First, the criticisms are based on short term analysis, while the SS Fund is, by definition, long term. If structured properly, the investment of SS funds on the private market would feel little, if any, long term effect from market downturns. This differs significantly from privately owned, individual investment portfolios, because the individual may not have the time to recoup losses from downturns before they need to stop contributing and start drawing on the funds. But SS fund will ALWAYS have contributions going in, and (again, if structured properly) will not even need to draw out more than is going in. No downturn in history has lasted more than a few years. The current downturn is less than 3 years old and has recovered about 50% from it's lowest point. Within a decade the DOW will be well over 15K, and with new investments made from each months FICA revenues, recover as much (if not more) as had the market risen slowly to 15K without the downturn.
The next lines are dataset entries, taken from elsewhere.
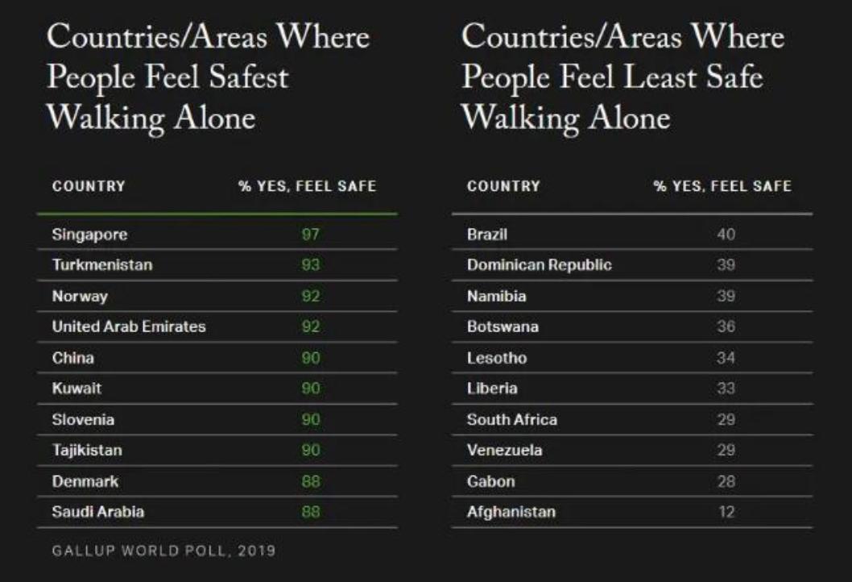Select Saudi Arabia entry
The width and height of the screenshot is (852, 582).
click(x=97, y=512)
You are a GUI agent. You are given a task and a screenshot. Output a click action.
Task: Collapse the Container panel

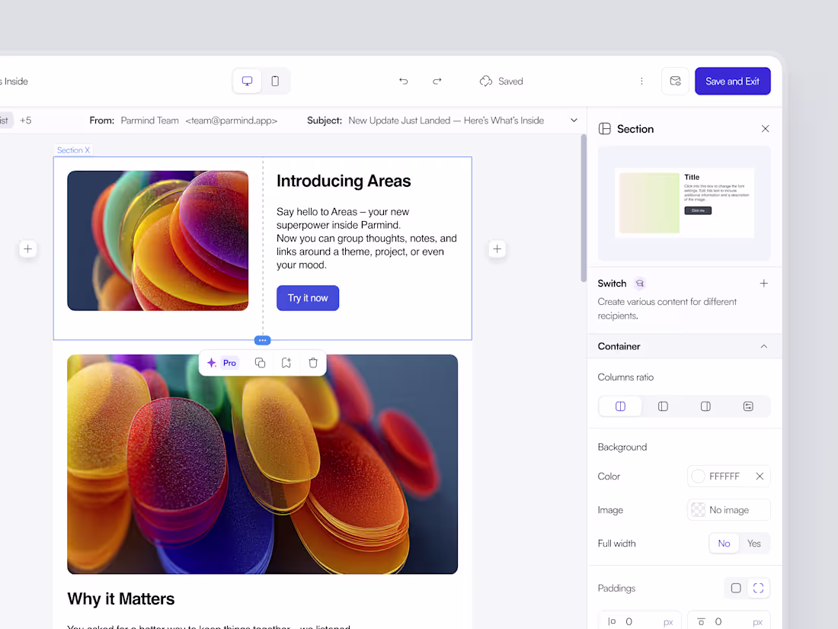[x=763, y=345]
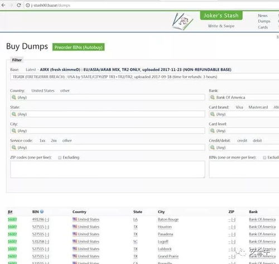279x264 pixels.
Task: Click the browser back arrow
Action: click(3, 5)
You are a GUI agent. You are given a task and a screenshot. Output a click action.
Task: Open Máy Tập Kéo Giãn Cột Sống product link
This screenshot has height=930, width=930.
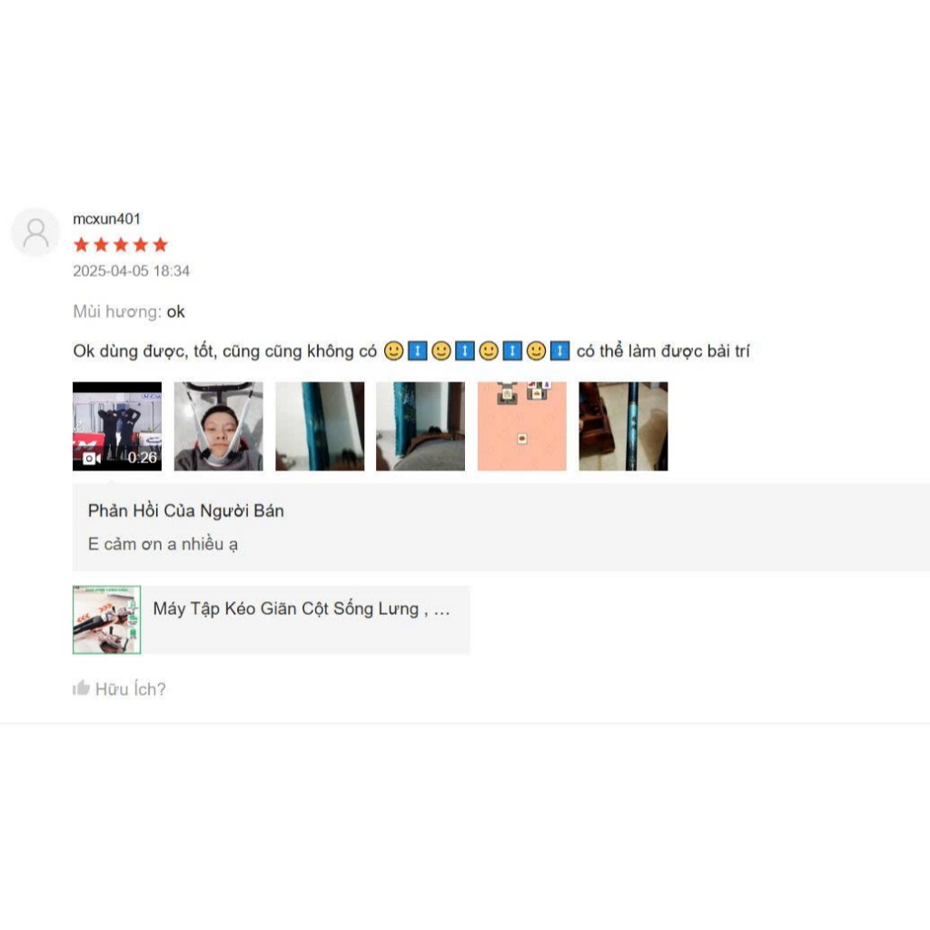302,608
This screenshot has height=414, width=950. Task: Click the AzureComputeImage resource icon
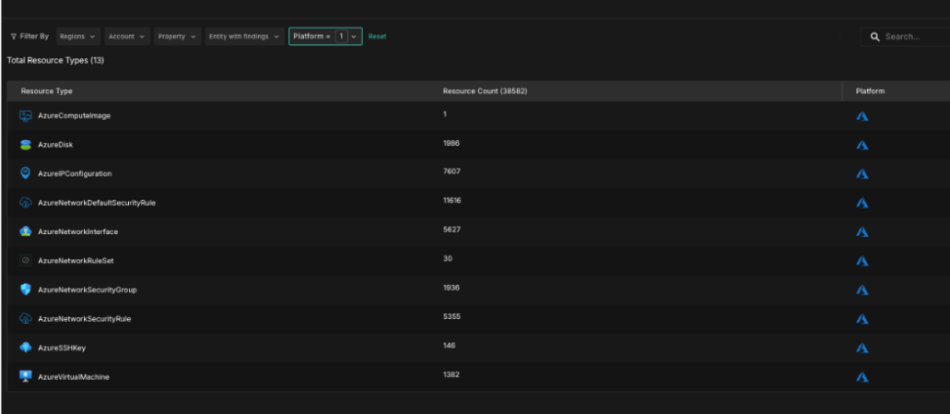click(x=26, y=116)
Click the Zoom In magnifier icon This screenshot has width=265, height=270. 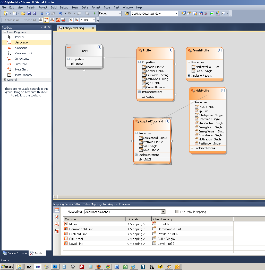(71, 20)
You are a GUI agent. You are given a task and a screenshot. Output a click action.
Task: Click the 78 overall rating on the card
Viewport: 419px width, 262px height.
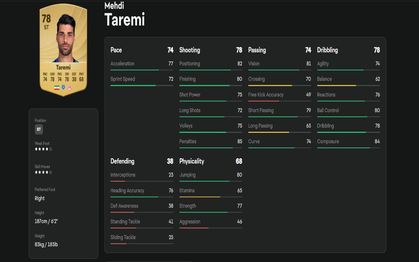[x=46, y=18]
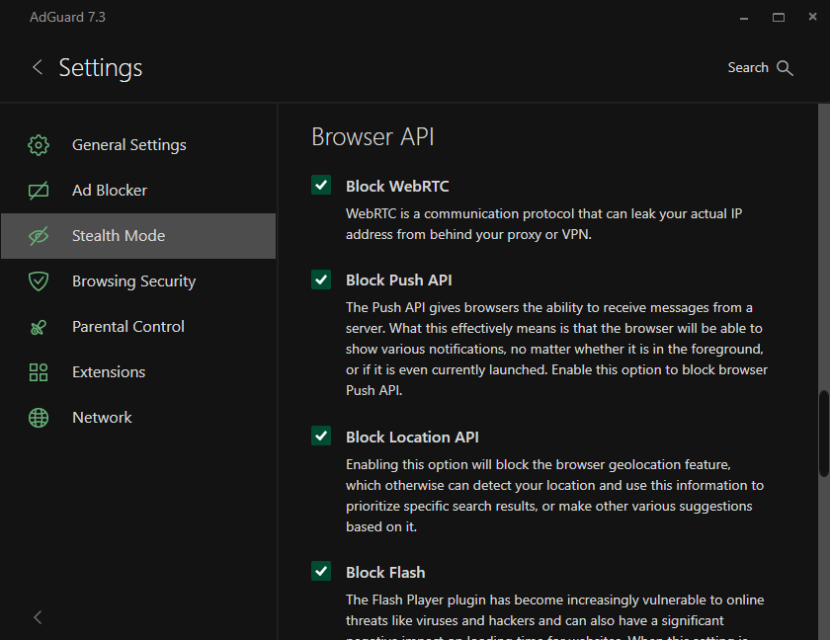The height and width of the screenshot is (640, 830).
Task: Uncheck the Block Flash checkbox
Action: click(x=321, y=571)
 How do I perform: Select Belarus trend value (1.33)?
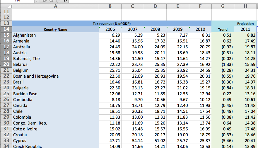223,64
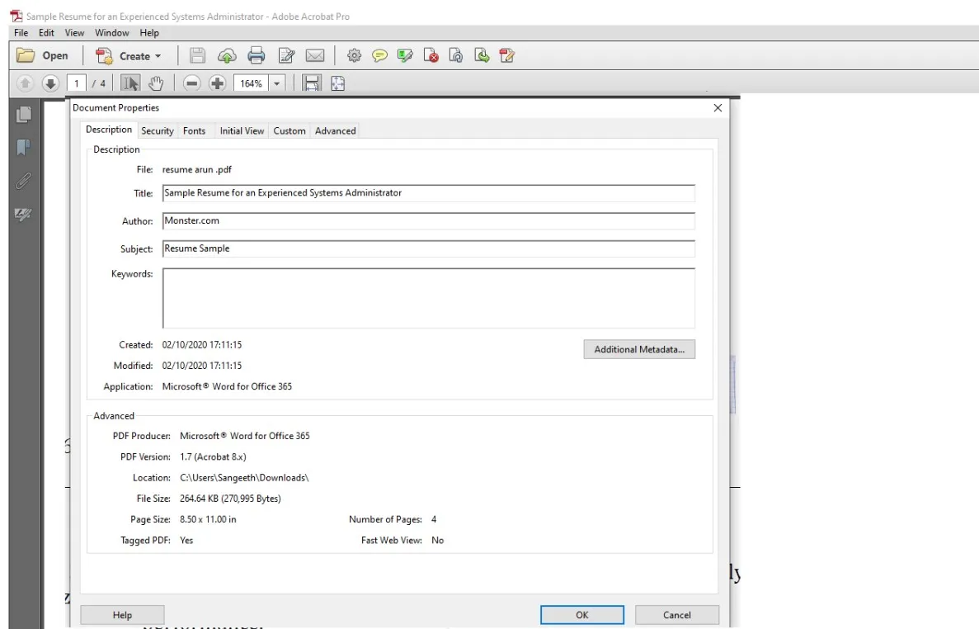Click the Zoom Out minus control
Viewport: 979px width, 629px height.
(191, 83)
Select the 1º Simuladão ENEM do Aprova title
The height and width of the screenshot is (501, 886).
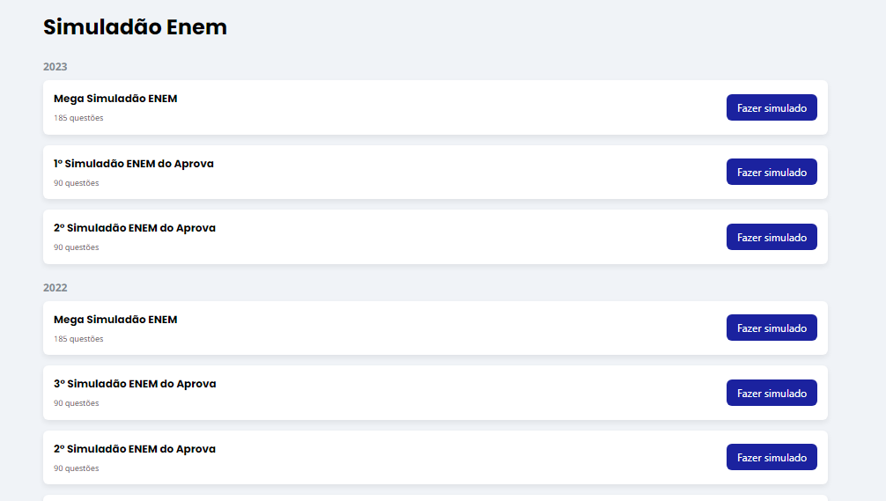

Second, properly handled, investments can actually make money during downturns. People make bundles off the up AND down cycles of the investment market. Get a few of these people working for the SS fund and we could cut FICA taxes while increasing SS fund revenues significantly. For instance, say that 50% of the SS fund were invested in the market. It would have lost half its value when thing plummeted from 14K to 7K, but the fudn would have still been there, checks would still be cut. Meanwhile, not only would it have gained back much of the lost value since the bottom, but any new revenues from FICA taxes would have been invested while DOW was under 7K, and, as a result, those funds would have increased THEIR value over 50% just during the partial recovery we've seen so far in the market. The proof is in the long term analysis. Market returns AVERAGE over 10% per annum, INCLUDING DOWNTURNS. And, since the SS fund is a LONG TERM investment, it is the long term results, not the short term fluctuations, that determine its advisability. Add in dividend payments, and you get a very bright outlook for private investment of SS regardless of any short term downturns we may experience.

THIRD: Without investing in the private market, we have two choices: let it sit idle, or invest it in T-bills. Letting it sit idle, why not just tell people to stick their SS contributions under their mattress? But investing it in T-Bills is even worse, because revenues from T-Bills gets put in the general fund, where they are SPENT, leaving nothing in the SS fund coffers but a bunch of IOUs from Uncle Sam. And, in addition to that particular drawback, the interest from T-Bills is paid by other taxes. So we end up with our own taxes paying for the "investment" of our SS taxes. All in all, it is a very inefficient way of conserving the SS system, when efficiency is exactly what the SS system needs the most.